((
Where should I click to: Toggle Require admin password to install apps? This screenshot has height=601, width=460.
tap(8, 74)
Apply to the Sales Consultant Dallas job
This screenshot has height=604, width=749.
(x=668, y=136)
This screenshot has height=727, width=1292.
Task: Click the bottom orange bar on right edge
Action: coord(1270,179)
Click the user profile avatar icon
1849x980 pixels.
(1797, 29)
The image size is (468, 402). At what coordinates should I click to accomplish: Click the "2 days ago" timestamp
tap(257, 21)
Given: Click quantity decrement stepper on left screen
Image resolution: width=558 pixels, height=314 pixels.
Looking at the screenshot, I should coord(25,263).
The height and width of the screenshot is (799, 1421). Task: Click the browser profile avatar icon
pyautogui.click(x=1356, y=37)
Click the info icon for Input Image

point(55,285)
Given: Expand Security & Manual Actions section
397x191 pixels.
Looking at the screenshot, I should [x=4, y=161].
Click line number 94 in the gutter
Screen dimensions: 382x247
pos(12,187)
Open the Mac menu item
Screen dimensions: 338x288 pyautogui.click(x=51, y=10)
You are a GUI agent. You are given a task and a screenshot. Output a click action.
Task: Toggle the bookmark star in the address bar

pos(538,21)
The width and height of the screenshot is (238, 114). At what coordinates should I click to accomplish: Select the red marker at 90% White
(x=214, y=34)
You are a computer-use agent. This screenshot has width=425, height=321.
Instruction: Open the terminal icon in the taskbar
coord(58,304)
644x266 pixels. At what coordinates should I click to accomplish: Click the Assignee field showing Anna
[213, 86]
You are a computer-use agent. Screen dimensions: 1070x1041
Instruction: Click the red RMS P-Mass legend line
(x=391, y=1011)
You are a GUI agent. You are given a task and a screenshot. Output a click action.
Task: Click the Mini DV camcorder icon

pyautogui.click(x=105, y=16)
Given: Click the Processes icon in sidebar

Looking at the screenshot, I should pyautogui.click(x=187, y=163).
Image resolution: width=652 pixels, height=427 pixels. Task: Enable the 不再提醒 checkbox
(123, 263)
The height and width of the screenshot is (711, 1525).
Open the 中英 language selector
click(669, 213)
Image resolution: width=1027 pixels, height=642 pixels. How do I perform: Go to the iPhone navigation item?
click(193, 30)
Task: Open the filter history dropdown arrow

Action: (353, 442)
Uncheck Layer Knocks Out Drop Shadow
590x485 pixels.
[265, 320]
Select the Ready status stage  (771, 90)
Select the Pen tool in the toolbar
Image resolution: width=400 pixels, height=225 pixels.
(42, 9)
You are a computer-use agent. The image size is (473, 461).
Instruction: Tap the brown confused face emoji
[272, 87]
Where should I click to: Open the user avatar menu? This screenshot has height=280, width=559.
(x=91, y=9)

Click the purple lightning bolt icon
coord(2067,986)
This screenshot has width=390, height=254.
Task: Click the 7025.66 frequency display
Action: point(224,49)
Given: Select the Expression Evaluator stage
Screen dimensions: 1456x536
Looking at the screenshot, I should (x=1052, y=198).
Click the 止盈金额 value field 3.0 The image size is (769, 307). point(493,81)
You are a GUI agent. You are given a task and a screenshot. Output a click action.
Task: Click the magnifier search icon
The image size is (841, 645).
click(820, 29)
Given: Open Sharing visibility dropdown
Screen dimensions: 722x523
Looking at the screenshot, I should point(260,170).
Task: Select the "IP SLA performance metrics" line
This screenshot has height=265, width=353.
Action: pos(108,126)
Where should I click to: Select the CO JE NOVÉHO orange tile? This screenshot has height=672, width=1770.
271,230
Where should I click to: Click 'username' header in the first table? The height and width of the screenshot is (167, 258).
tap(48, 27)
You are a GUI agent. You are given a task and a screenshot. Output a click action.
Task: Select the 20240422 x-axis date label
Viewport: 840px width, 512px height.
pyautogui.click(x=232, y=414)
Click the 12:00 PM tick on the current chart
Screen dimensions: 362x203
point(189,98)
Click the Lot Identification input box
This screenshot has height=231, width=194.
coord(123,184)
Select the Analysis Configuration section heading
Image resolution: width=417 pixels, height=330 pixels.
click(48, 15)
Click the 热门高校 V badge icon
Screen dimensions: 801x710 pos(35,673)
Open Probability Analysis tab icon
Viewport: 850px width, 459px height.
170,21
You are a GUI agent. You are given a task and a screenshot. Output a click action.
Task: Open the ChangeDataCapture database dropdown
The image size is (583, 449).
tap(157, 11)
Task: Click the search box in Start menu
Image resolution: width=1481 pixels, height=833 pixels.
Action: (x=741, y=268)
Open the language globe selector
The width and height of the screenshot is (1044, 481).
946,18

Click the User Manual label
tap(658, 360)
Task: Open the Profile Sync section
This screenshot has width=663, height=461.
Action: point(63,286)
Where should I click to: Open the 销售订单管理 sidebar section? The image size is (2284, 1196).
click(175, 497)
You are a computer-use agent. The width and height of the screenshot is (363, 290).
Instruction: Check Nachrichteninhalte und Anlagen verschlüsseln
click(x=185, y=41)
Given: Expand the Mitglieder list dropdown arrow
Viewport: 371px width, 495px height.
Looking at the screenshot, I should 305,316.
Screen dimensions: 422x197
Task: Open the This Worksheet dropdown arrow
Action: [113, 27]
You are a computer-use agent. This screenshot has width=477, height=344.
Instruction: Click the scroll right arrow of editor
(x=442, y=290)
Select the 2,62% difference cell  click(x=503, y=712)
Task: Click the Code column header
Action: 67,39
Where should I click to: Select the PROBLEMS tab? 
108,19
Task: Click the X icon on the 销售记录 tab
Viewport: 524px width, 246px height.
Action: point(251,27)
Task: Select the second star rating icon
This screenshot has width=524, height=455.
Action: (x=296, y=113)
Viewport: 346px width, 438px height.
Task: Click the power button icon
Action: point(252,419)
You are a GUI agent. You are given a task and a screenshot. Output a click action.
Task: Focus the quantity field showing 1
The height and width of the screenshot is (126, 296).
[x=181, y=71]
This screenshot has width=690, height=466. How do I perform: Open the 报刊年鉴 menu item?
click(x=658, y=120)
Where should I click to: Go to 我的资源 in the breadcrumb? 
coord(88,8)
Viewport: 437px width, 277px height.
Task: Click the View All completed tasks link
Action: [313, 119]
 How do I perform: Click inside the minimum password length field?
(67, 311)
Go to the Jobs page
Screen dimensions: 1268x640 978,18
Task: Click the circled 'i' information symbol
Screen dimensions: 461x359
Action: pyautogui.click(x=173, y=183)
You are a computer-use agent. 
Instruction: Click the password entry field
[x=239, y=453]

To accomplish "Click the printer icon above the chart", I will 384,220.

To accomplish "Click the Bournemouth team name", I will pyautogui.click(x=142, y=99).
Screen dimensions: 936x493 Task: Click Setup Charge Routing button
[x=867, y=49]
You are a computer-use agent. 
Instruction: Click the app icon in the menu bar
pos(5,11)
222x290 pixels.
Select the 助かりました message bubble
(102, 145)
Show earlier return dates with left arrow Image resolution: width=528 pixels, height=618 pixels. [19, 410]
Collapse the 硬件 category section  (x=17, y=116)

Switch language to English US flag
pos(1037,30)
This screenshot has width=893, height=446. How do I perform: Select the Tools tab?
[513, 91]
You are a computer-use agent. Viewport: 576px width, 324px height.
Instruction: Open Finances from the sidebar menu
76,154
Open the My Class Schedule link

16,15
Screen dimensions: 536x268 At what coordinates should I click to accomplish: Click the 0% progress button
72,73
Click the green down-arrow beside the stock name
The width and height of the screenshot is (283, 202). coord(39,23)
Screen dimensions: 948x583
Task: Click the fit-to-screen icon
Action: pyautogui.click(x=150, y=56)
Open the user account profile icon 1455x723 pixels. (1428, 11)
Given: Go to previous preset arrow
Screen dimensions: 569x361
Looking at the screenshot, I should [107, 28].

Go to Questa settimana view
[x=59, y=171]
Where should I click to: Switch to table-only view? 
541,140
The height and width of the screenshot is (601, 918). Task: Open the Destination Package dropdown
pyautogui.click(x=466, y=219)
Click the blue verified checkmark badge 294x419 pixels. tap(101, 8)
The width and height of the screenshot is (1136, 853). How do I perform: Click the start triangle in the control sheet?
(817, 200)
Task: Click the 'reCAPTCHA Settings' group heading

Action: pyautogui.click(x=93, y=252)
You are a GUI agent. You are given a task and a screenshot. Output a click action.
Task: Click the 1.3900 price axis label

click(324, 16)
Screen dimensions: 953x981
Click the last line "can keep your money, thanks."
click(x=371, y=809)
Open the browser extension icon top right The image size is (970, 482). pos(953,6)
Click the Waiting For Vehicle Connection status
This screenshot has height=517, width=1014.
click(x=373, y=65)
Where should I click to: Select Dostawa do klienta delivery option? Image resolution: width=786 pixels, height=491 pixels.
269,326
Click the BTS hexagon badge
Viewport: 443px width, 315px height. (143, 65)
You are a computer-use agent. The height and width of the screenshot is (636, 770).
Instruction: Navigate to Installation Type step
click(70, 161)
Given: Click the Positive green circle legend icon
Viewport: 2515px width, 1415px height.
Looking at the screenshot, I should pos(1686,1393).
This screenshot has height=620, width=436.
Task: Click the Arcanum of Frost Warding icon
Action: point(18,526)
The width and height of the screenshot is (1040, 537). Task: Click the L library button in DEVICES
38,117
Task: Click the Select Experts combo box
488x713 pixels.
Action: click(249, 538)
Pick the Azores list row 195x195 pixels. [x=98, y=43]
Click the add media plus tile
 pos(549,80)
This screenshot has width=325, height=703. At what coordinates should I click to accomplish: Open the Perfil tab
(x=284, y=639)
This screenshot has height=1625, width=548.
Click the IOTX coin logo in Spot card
))
▶ BRIEF:
Give back, word for word, the records beginning with the line that contains "Where should I click to: Open the user" and continuing through the line that contains "Click the 止盈金额". Include both of those lines.

▶ ANSWER TO THE PROBLEM:
Where should I click to: Open the user avatar menu? This screenshot has height=280, width=559.
(x=91, y=9)

Click the purple lightning bolt icon
coord(2067,986)
This screenshot has width=390, height=254.
Task: Click the 7025.66 frequency display
Action: point(224,49)
Given: Select the Expression Evaluator stage
Screen dimensions: 1456x536
Looking at the screenshot, I should (x=1052, y=198).
Click the 止盈金额 value field 3.0 The image size is (769, 307). point(493,81)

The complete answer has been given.